Please give the lines from the one containing "The image size is (1012, 785)." through the end of the records as a numbered list, skipping any blank lines.

Stored items
#####

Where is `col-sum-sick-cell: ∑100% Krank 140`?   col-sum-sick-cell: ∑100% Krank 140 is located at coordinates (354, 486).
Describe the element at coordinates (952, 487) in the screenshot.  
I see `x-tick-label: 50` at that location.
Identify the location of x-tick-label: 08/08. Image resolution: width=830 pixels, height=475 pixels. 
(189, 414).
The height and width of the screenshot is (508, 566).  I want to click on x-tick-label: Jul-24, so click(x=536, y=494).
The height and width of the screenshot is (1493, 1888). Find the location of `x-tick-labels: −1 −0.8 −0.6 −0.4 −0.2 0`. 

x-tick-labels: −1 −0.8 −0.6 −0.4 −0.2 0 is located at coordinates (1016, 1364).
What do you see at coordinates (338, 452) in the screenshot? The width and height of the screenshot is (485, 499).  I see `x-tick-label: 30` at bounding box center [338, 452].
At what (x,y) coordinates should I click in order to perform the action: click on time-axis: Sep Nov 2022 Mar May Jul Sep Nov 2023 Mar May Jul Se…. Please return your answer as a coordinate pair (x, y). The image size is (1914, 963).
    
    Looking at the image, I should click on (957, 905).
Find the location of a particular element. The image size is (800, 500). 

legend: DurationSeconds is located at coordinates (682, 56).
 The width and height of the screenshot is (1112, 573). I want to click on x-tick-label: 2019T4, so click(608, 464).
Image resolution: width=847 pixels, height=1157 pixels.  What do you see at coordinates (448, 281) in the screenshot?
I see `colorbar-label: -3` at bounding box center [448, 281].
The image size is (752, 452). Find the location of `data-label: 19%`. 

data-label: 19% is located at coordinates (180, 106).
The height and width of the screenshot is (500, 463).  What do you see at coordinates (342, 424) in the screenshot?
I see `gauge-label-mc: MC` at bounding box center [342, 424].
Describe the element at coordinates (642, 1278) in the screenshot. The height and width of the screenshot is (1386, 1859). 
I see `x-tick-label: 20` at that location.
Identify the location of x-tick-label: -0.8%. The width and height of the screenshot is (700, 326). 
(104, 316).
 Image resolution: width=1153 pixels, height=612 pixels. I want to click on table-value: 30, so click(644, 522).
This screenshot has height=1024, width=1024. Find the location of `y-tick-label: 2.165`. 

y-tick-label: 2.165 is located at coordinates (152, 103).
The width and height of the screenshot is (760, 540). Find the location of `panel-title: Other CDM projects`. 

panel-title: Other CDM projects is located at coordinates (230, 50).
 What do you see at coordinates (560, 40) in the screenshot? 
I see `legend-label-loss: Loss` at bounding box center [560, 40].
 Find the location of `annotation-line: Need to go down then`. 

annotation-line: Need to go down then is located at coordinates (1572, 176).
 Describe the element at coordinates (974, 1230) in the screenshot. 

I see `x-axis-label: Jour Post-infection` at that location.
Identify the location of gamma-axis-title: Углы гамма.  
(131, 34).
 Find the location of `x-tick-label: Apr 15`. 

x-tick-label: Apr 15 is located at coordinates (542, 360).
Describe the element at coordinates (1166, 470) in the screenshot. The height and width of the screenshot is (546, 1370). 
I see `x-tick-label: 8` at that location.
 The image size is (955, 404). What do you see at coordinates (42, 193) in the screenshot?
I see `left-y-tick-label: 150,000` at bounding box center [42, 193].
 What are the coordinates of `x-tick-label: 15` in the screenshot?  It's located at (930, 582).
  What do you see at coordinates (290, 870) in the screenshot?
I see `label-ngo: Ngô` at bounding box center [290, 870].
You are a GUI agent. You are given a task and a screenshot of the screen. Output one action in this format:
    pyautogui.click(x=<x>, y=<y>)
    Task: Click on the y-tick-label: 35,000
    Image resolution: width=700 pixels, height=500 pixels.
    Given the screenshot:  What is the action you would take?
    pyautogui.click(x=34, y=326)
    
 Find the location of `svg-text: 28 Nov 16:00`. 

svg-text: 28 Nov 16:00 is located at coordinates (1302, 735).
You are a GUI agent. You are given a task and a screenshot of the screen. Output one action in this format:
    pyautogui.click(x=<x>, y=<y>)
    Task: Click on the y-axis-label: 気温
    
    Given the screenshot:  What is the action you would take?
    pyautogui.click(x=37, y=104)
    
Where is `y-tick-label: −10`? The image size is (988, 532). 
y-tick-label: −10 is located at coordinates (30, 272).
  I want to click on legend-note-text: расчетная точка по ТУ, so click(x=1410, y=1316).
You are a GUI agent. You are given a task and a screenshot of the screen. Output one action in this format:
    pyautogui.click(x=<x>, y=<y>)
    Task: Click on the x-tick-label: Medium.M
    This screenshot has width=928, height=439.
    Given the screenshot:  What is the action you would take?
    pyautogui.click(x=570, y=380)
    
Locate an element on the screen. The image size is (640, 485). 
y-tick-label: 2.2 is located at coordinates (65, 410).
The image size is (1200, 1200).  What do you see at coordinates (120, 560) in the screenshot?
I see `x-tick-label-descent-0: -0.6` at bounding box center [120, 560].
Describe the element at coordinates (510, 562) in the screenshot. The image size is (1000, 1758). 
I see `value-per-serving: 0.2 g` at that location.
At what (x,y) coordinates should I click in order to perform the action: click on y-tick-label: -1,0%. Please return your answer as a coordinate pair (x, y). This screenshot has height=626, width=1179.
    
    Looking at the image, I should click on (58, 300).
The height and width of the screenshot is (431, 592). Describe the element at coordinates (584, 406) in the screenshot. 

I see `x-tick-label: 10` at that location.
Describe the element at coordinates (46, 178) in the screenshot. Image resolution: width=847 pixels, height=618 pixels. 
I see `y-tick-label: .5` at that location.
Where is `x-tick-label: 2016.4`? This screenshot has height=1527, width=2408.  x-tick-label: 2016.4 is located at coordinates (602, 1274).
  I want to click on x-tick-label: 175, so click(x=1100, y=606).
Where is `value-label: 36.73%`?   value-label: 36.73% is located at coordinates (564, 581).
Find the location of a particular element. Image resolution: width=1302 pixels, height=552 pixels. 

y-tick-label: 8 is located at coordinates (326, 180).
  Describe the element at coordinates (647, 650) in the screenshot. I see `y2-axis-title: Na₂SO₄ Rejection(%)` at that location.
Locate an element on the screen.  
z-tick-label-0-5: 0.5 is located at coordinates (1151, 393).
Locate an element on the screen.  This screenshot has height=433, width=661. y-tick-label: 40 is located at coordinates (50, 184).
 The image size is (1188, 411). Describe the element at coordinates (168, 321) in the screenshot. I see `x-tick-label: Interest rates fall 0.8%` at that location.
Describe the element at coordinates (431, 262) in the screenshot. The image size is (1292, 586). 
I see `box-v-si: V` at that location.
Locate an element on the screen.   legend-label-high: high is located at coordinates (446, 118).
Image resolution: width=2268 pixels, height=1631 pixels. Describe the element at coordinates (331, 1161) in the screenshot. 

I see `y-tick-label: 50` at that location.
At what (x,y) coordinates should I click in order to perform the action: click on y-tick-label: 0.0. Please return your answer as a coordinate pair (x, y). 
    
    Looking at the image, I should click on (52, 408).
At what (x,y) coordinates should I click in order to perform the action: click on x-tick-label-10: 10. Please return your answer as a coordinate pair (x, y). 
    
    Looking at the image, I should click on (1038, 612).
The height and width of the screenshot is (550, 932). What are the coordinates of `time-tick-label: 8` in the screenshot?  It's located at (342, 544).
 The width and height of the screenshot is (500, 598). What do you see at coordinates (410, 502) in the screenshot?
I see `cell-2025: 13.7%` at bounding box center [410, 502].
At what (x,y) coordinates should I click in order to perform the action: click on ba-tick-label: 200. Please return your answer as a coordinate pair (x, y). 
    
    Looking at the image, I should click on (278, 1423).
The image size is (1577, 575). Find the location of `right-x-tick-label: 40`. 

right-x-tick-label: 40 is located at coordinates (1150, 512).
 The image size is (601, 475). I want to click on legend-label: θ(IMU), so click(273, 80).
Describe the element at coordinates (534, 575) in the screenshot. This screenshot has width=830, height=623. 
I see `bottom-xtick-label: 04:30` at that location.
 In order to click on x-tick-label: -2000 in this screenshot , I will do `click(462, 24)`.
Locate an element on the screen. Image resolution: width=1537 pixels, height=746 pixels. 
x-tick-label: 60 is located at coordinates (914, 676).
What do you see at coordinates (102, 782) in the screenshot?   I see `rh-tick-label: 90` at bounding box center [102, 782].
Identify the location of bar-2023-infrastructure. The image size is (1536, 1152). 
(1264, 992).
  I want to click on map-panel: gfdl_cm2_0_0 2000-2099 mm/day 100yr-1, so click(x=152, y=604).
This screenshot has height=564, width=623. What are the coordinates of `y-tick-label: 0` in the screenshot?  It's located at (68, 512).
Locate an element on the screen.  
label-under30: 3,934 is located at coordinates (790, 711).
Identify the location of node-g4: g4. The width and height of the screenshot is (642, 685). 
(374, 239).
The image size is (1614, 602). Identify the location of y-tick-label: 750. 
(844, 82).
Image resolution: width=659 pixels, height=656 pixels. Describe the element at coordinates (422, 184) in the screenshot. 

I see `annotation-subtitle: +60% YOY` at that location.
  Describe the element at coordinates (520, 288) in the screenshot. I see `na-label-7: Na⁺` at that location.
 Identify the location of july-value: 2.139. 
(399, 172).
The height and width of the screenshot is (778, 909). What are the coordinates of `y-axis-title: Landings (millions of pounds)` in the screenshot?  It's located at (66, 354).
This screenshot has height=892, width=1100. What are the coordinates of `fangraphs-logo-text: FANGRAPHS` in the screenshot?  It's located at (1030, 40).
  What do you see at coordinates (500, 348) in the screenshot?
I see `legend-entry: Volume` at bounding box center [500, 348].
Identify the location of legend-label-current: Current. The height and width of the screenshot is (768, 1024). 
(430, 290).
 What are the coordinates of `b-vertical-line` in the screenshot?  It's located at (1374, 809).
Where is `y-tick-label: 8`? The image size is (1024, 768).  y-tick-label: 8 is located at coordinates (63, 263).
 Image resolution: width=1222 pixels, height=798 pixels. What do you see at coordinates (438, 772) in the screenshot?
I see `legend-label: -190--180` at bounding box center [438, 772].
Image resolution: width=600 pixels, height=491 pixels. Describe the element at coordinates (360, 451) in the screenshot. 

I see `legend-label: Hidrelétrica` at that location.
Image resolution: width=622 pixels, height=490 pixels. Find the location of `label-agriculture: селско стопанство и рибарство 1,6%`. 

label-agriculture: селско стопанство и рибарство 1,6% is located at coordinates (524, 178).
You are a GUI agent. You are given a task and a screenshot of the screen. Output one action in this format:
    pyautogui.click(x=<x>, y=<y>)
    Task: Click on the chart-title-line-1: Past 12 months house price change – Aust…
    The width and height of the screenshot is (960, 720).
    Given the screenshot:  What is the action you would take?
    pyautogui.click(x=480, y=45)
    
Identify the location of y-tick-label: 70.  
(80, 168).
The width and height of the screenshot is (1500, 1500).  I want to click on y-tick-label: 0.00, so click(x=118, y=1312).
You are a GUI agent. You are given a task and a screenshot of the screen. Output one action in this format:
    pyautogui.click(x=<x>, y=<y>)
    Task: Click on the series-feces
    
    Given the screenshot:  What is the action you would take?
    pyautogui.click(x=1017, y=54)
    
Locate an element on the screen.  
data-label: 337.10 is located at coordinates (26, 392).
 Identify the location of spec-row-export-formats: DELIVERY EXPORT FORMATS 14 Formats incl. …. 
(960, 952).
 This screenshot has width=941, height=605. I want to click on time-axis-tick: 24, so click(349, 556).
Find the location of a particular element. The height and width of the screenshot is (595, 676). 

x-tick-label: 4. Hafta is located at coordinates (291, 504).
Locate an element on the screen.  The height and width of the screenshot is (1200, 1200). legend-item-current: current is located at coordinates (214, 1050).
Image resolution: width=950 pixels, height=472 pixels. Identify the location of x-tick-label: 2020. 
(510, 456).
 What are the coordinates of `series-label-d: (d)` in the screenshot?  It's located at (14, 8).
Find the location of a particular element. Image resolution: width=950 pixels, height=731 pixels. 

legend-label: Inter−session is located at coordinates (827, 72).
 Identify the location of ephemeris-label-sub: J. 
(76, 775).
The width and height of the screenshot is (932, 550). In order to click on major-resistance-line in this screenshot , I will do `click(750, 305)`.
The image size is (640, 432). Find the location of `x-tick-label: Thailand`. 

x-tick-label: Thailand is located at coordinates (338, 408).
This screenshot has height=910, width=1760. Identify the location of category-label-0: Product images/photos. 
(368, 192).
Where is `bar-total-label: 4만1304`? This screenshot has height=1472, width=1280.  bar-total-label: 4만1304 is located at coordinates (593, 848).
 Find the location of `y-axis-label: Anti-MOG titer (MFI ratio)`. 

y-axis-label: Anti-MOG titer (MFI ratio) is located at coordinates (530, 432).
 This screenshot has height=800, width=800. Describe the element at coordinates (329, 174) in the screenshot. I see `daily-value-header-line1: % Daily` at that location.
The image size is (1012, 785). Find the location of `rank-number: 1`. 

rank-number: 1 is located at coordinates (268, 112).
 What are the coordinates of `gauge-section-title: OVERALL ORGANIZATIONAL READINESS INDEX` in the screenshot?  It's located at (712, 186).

#####

**EXPECTED OUTPUT**.
1. The image size is (1012, 785). Find the location of `rank-number: 1`. 
2. rank-number: 1 is located at coordinates (268, 112).
3.  What are the coordinates of `gauge-section-title: OVERALL ORGANIZATIONAL READINESS INDEX` in the screenshot?  It's located at (712, 186).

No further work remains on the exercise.